POMPANO BEACH, FLA. -- "You're only gonna get four or five questions," Giuliani informed the press as he stepped onto their bus. "I'm going to watch the Giants game."
It's the first direct encounter we've had with Giuliani all day, after he attended mass, shook hands at a café, and waved at a parade in Little Havana.
While Romney bundles up in Michigan and McCain and Thompson brush off mosquitoes in sticky South Carolina, we're breaking a sweat outside Miami Beach, aboard a bus that usually carries the traveling cast of the musical "Gypsy."
Just after waving goodbye to a boisterous rally outside his Pompano Beach campaign office (the event was even catered by a restaurant called N.Y.P.D. Pizza), the former New York City mayor mopped the sweat from his brow and gathered before reporters for an unscheduled Q and A session.
The first question had to do with his reading at a church service at El Rey Jesus this morning, where he read a passage from Joshua: "Fear not, be strong and of good courage."
Giuliani had told the thousands of churchgoers, "That's the way to face the future."
Did the passage relate to the state of his political campaign?
"I chose it because I thought it gave us strength," responded Giuliani.
Squeezing every drop of strength into the next month is key for Giuliani now -- so much so that some members of the campaign are choosing to go without paychecks this month to keep the campaign ahead by a nose if the race comes close, as it likely will when February arrives.
"We're in good shape. We really are," Giuliani said about his financial situation. "People who did that did it out of an excess of generosity."
Asked if Giuliani is putting his own money into the campaign, he said "I never have."
"I believe that the way you run for office is you raise money, you've got to raise money among people, and you've got to have their support."

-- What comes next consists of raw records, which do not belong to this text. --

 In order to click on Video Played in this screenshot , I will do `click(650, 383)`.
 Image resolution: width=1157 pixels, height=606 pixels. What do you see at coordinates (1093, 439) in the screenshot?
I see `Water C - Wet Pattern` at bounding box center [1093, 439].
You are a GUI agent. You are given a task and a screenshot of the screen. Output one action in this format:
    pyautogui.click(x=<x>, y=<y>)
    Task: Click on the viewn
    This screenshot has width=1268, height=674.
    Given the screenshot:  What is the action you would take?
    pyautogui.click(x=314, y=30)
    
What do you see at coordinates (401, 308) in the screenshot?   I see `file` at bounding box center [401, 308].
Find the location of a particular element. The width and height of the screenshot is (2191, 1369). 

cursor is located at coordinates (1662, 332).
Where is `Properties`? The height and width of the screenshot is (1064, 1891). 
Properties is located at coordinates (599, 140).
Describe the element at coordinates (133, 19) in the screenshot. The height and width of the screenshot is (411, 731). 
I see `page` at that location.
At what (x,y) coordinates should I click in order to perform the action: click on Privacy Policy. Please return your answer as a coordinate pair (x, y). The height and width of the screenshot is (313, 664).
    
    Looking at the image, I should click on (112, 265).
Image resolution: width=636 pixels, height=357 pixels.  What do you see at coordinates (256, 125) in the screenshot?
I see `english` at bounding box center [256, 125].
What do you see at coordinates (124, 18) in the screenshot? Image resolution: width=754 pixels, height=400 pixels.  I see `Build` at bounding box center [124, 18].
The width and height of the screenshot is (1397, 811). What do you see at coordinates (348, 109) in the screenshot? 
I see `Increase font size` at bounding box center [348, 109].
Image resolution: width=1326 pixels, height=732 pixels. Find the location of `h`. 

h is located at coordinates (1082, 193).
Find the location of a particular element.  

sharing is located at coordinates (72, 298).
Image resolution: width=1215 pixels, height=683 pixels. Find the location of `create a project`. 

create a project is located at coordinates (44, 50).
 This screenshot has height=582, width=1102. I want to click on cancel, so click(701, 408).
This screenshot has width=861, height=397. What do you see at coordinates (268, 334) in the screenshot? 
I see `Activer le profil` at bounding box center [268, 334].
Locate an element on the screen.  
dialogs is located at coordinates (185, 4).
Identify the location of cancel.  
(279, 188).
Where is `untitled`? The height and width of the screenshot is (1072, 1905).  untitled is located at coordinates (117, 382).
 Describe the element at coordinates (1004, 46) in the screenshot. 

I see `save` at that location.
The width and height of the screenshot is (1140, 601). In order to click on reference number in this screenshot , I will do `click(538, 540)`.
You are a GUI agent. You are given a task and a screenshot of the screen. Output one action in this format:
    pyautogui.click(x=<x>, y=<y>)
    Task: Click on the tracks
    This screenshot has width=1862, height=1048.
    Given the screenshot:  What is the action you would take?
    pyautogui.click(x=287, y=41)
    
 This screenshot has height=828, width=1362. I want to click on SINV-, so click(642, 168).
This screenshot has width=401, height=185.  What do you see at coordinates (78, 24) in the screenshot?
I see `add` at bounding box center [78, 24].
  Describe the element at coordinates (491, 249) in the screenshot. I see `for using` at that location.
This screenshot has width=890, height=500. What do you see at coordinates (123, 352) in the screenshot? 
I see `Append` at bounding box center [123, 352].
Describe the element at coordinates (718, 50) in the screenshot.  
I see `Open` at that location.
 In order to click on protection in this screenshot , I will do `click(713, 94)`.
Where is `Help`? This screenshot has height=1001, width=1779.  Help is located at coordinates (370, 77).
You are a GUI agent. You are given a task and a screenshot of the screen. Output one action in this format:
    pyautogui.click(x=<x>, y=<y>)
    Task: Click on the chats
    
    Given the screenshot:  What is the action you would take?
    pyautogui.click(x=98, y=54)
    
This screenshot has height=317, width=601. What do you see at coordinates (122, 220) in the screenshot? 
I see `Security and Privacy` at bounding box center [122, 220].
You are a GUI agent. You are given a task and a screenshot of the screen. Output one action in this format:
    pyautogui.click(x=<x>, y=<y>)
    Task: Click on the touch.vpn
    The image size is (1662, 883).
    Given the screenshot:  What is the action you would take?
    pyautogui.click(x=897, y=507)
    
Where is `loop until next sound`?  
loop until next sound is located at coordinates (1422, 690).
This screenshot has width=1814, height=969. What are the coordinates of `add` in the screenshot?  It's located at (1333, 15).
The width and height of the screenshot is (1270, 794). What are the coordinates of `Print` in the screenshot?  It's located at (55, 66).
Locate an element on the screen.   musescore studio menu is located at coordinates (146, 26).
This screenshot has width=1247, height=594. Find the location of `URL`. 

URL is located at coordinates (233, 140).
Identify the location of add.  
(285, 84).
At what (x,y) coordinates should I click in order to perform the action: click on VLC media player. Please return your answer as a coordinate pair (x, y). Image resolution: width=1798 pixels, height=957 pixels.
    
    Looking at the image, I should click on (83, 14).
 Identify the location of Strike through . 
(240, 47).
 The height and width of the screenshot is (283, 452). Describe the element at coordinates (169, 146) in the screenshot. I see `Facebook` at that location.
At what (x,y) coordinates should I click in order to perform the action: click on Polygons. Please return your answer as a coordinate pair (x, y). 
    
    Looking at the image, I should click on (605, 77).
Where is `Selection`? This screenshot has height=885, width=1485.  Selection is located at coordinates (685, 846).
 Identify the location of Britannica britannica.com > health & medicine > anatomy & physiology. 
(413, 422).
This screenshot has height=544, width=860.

As the Michigan and South Carolina primaries draw near, with Florida following on January 29th, Giuliani finds himself in a politically uncomfortable position. From the snowy streets of Clive, Iowa to the hills of Manchester, N.H., the voters seem to say the same thing – "I'm either voting for Rudy Giuliani or John McCain."
While Giuliani maintains that he will not go after a fellow Republican unless they criticize his record, he would be even less inclined to do so with John McCain, who Giuliani views as a longtime friend and personal hero.
Therefore, it is hard to foresee Giuliani slowing a McCain lead down if his plan, for the time being, is not to provoke confrontation or contrast.
Despite McCain's win in New Hampshire being last week's news, Giuliani still continues to get questions about if he would have done anything differently in that state.
"You can't go back over the past," said Giuliani, returning the conversation to Florida. "This is the strategy we chose. This is the one that we're going to use. We believe in it, we believe it's going to work. Nobody knows what happens if you do something differently in the past."
Avoiding confrontation with a rival Republican, Giuliani congratulated a political comrade that he hopes must return the sentiment by month's end.
"I think John [McCain] won a very good victory there. He came from behind, he worked very very hard. We're trying to do that in Florida and we think we will."